The moral hypocrisy of pro-lifers is breathtaking. Of course, two wrongs never make a right and strange bedfellows are part of the human condition. The company we keep in advocating against starving anyone to death should not deter us from taking the position that we believe to be morally right. What makes the Schiavo case more compelling is her husband's untrustworthiness - she obviously did not give instructions that she be allowed to starve to death - and also the plea of her parents that they be granted custody. I recognize that under Florida law the husband is the legal guardian, that many courts have diligently reviewed the case and that Congressional intervention was cynical. But even if the law supports Michael Schiavo, his actions were immoral, so that while state and federal courts reached the right result under existing law, the outcome is immoral.

The Schiavo case is the tip of a quickly expanding legal and social iceberg as technology, medical advances and raised socio-economic standards have resulted in a remarkable increase in life expectancy, a development that has enormous moral, financial and other practical consequences. Oregon's law sanctioning assisted suicide is before the Supreme Court. Whatever the outcome, there will be other cases, other conflicts. In view of the split in public opinion and divisions among those who are referred to as ethicists as to what constitutes ethical behavior in medical situations, it's a certainty that there will be a stream of quality of life issues.

As society attempts to grasp increasingly complex issues, the presumption should be in favor of life. While living wills are not likely to become standard fare and they will not resolve all situations, their use should be strongly encouraged, thereby limiting the role and discretion of legal guardians. Where legal guardians are authorized to make decisions on behalf of severely incapacitated persons who have not left written instructions, courts should weigh the totality of circumstances and allow directly related persons such as parents or siblings to take responsibility. A particularly painful element in the Schiavo affair is that inadvertently the parents have been regarded as interlopers. As we know, the husband has another family and if this isn't sufficient cause to question his guardianship, we might reflect on the unbearable pain suffered by parents who hopelessly stand by as their daughter is starved to death.

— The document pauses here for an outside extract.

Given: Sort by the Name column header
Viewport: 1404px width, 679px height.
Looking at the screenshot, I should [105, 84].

We hear much about quality of life, a term that is employed by advocates of assisted suicide or other measures that terminate life. The phrase is elastic and highly subjective, yet that isn't its primary defect. In the U.S. alone, there are countless millions whose quality of life is quite poor, the great many who are seriously ill and the great many who are frail and elderly. There are those who are severely handicapped and others who are mentally incapacitated. In a blink of the eye, the dubious concept of quality of life has become something of a signal as to how we should look at such people.

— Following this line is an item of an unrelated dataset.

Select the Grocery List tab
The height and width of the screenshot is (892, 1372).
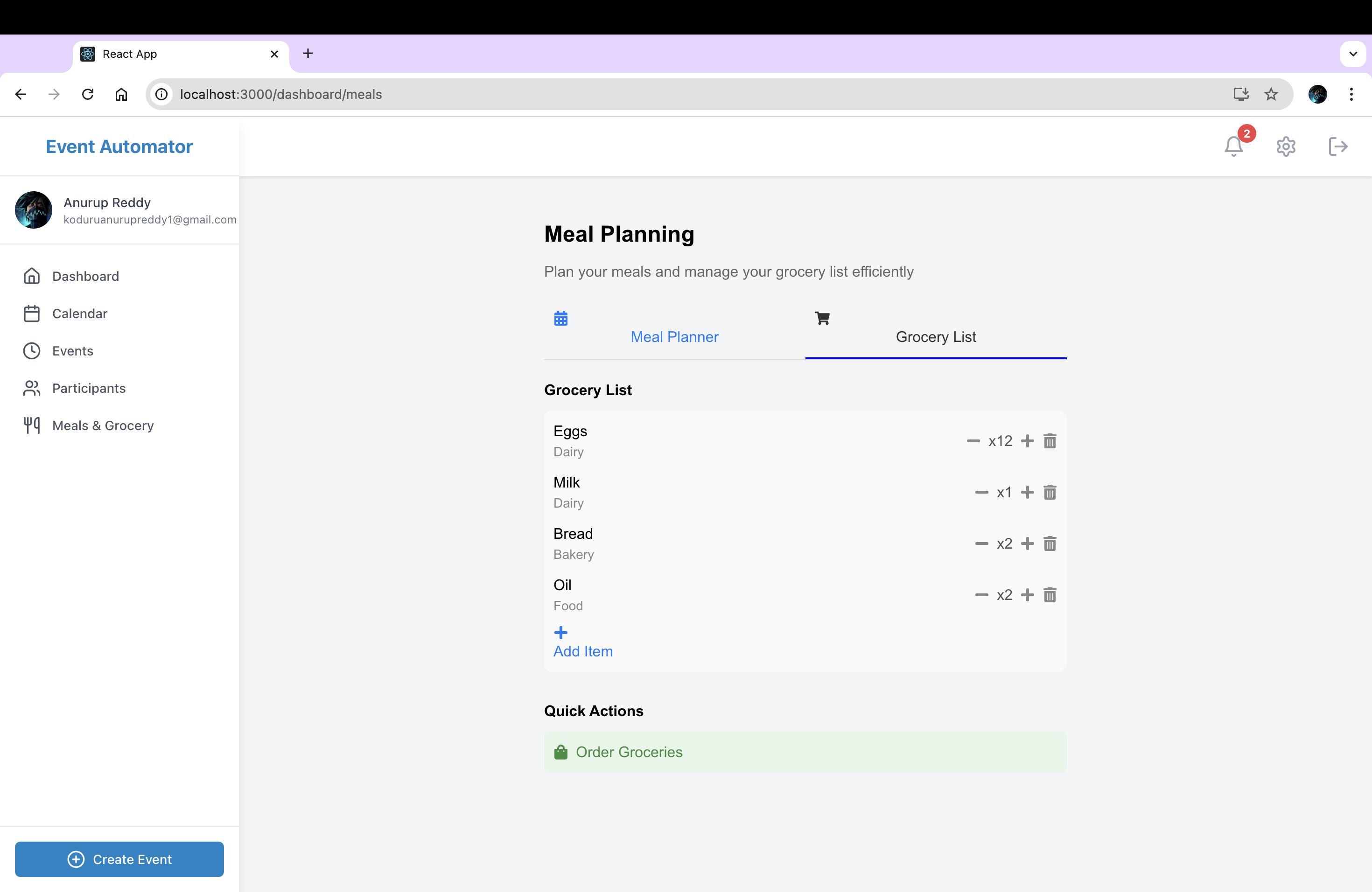(x=935, y=336)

Persons of religious faith do not look at life solely in physical or even rational terms. There are spiritual elements that cannot be easily articulated, if only because they run counter to the rationalist grain that is ingrained in us. A feature of this spiritual dimension is to let life run its natural course, perhaps so that we may understand that we who are competent and blessed with a high quality of life are as finite in this world as those who aren't as blessed.